O Ministério da Agricultura, Pecuária e Abastecimento (Mapa), publicou no dia 13 de maio de 2015 os resultados do Plano Nacional de Controle de Resíduos e Contaminantes em Produtos de Origem Vegetal (PNCRC/Vegetal). O PNRC/Vegetal é a ferramenta oficial do Mapa para verificar a presença de agrotóxicos e outros contaminantes nas frutas, verduras, legumes e grãos.
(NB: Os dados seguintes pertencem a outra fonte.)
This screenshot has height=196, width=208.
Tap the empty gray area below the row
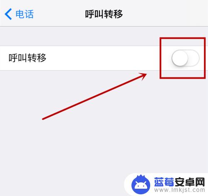(x=83, y=139)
Todas as amostras das culturas de alho, amendoim, banana, batata, café, cebola, feijão, soja e trigo apresentaram níveis de resíduos de agrotóxicos dentro dos Limites Máximos de Resíduos (LMRs) estabelecidos pela legislação nacional, com um índice de conformidade de 100%. O percentual de conformidade do abacaxi, arroz, kiwi, maçã, mamão, manga, milho, tomate e uva variou entre entre 70 e 96,97%. O amendoim, amêndoa de cacau, castanha-do-brasil, feijão, milho e pimenta do reino tiveram o índice de conformidade de 83,33% a 97,06%.

Em conformidade não quer dizer sem agrotóxico

A agrônoma Maria José Guazzelli esclarece que, por trás dos testes para identificar o Limite Máximo de Resíduos (LMR), que é a quantidade máxima legalmente aceita de um agrotóxico no alimento está a crença de que o organismo humano pode ingerir, inalar ou absorver certa quantidade diária de venenos, sem que isso tenha consequências para a saúde.
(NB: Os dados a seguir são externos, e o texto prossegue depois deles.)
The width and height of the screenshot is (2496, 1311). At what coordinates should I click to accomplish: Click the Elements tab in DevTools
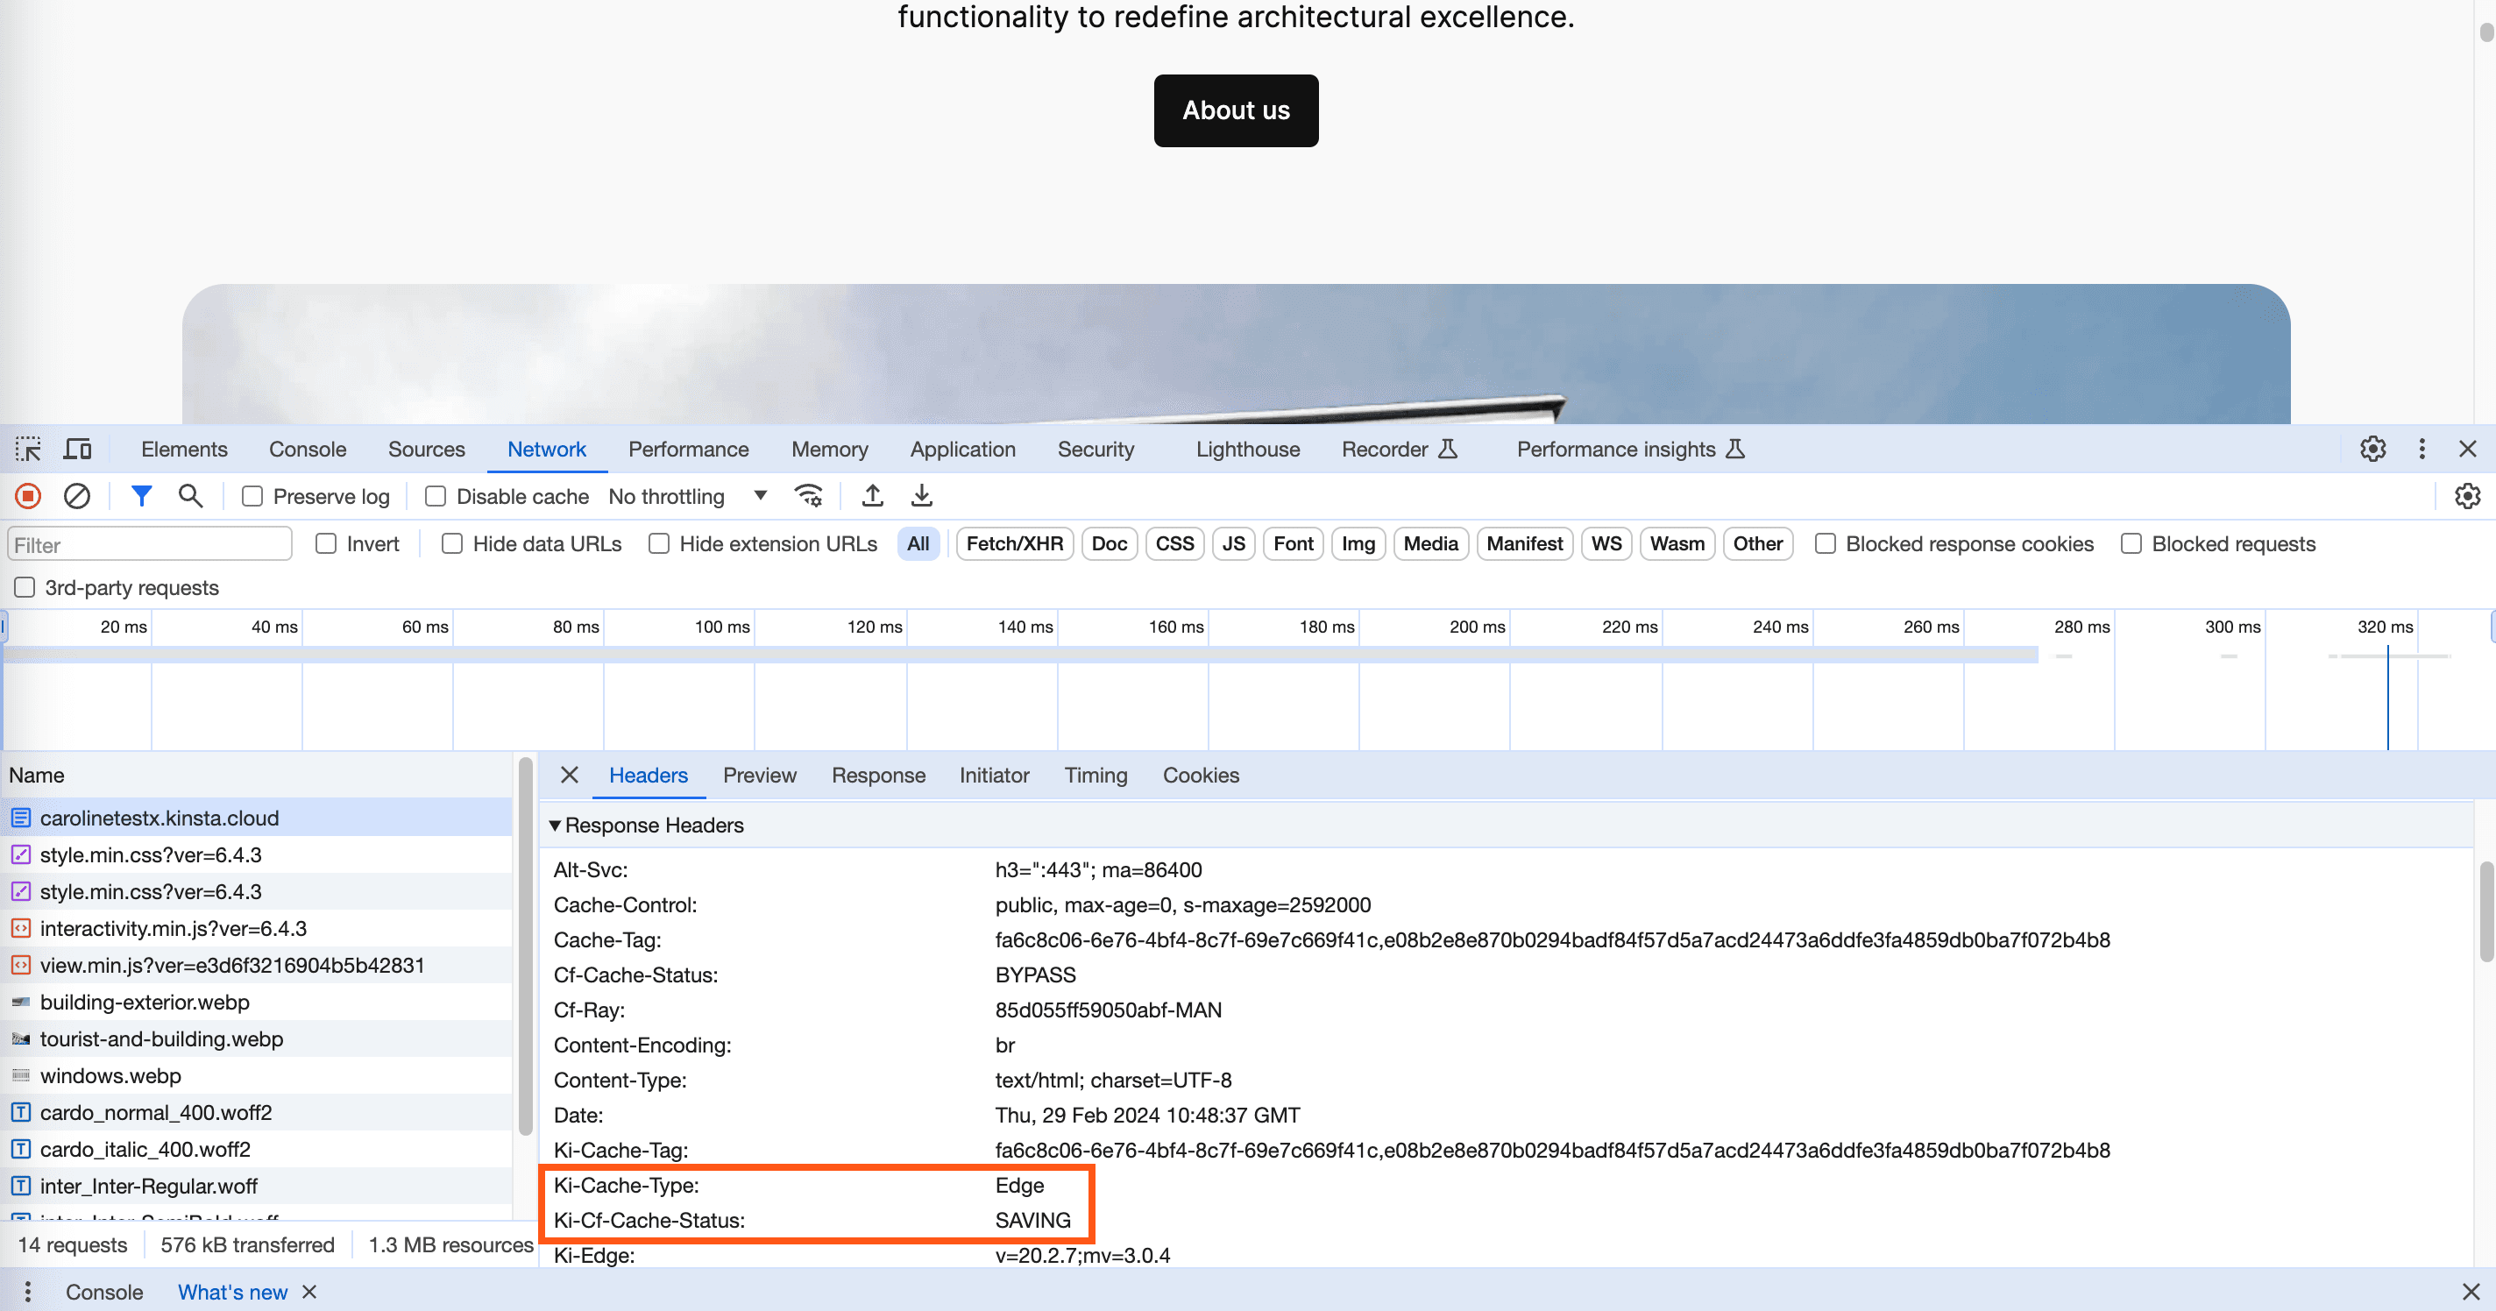pos(181,449)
Uma vez que estes dados são obtidos para as cobaias, são feitos alguns cálculos de correção para chegar ao valor do limite de tolerância para a exposição humana a cada agrotóxico. Portanto, o que se busca determinar com os testes é um valor aceitável de exposição humana ao envenenamento e não que não ocorra envenenamento.
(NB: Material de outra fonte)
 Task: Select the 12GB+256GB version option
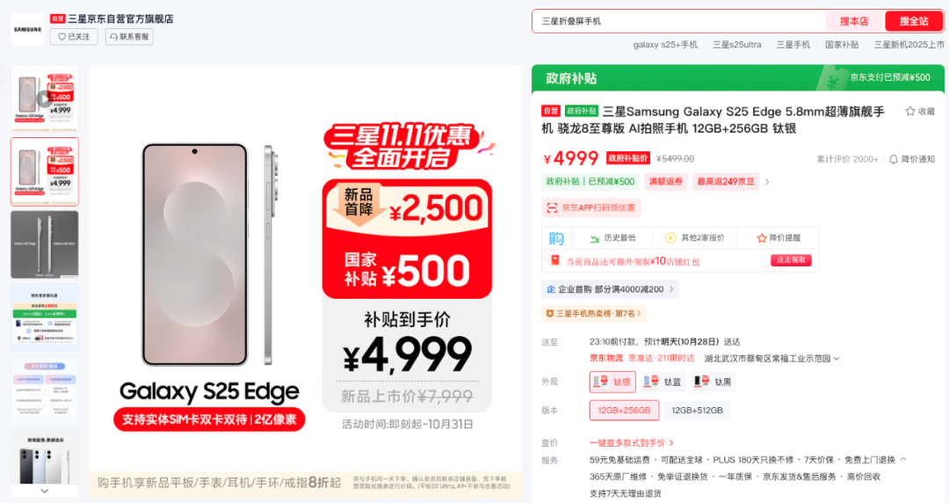(x=624, y=411)
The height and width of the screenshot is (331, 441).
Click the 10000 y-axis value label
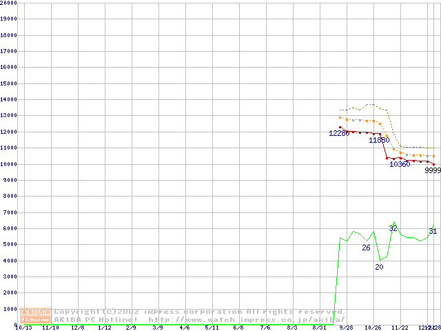coord(8,164)
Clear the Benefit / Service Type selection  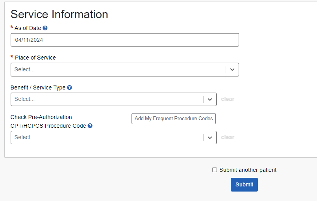point(228,99)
O agrônomo Leonardo Melgarejo acrescenta que os testes desconsideram que as pessoas estão expostas a múltiplos tóxicos e ao longo do tempo, ignorando que, quando misturados, podem se potencializar e provocar doenças crônicas.

Esses indicadores tratam, na realidade, de usar as informações como álibis para continuar sustentando o uso de venenos, afirma Maria José.